Provided passage:
[PATCH v2 0/5] mm: reduce mmap_lock contention and improve page fault performance

Tue May 19 06:42:11 PDT 2026

On Mon, May 18, 2026 at 11:53:37AM +0200, David Hildenbrand (Arm) wrote:
> On 5/17/26 10:45, Barry Song wrote:
> > On Sat, May 2, 2026 at 1:58 AM Matthew Wilcox <willy at infradead.org> wrote:
> >>
> >> On Sat, May 02, 2026 at 01:44:34AM +0800, Barry Song wrote:
> >>>
> >>> It doesn’t have to involve unmapping or applying mprotect to
> >>> the entire VMA—just a portion of it is sufficient.
> >>
> >> Yes, but that still fails to answer "does this actually happen".  How much
> >> performance is all this complexity in the page fault handler buying us?
> >> If you don't answer this question, I'm just going to go in and rip it
> >> all out.

Task set:
A. Could you repeat the mmap_lock patch thread word for word, starting at "[PATCH v2 0/5]" and ending at "it is sufficient."?
B. Can you carry on writing the mmap_lock patch thread from its last sentence?

Information shown:
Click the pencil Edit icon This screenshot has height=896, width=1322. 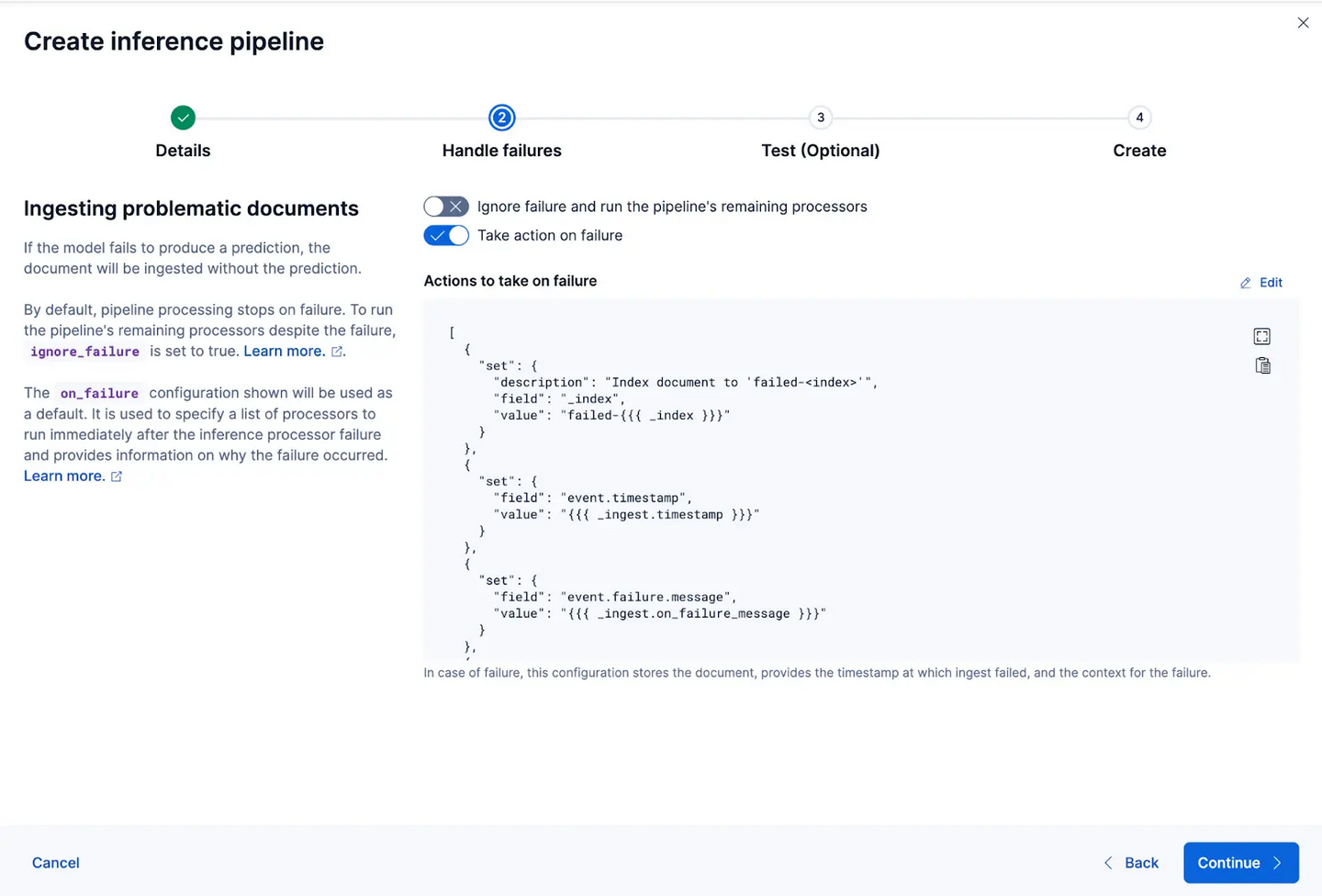pos(1246,283)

Outputs in order:
A.
[PATCH v2 0/5] mm: reduce mmap_lock contention and improve page fault performance

Tue May 19 06:42:11 PDT 2026

On Mon, May 18, 2026 at 11:53:37AM +0200, David Hildenbrand (Arm) wrote:
> On 5/17/26 10:45, Barry Song wrote:
> > On Sat, May 2, 2026 at 1:58 AM Matthew Wilcox <willy at infradead.org> wrote:
> >>
> >> On Sat, May 02, 2026 at 01:44:34AM +0800, Barry Song wrote:
> >>>
> >>> It doesn’t have to involve unmapping or applying mprotect to
> >>> the entire VMA—just a portion of it is sufficient.

B.
> >>
> >
> > Hi Matthew (and Lorenzo, Jan, and anyone else who may be
> > waiting for answers),
> >
> > As promised during LSF/MM/BPF, we conducted thorough
> > testing on Android phones to determine whether performing
> > I/O in `filemap_fault()` can block `vma_start_write()`.
> > I wanted to give a quick update on this question.
> >
> > Nanzhe at Xiaomi created tracing scripts and ran various
> > applications on Android devices with I/O performed under
> > the VMA lock in `filemap_fault()`. We found that:
> >
> > 1. There are very few cases where unmap() is blocked by
> >    page faults. I assume this is due to buggy user code
> >    or poor synchronization between reads and unmap().
> > So I assume it is not a problem.
> >
> > 2. We observed many cases where `vma_start_write()`
> >    is blocked by page-fault I/O in some applications.
> >    The blocking occurs in the `dup_mmap()` path during
> >    fork().
> >
> > With Suren's commit fb49c455323ff ("fork: lock VMAs of
> > the parent process when forking"), we now always hold
> > `vma_write_lock()` for each VMA. Note that the
> > `mmap_lock` write lock is also held, which could lead to
> > chained waiting if page-fault I/O is performed without
> > releasing the VMA lock.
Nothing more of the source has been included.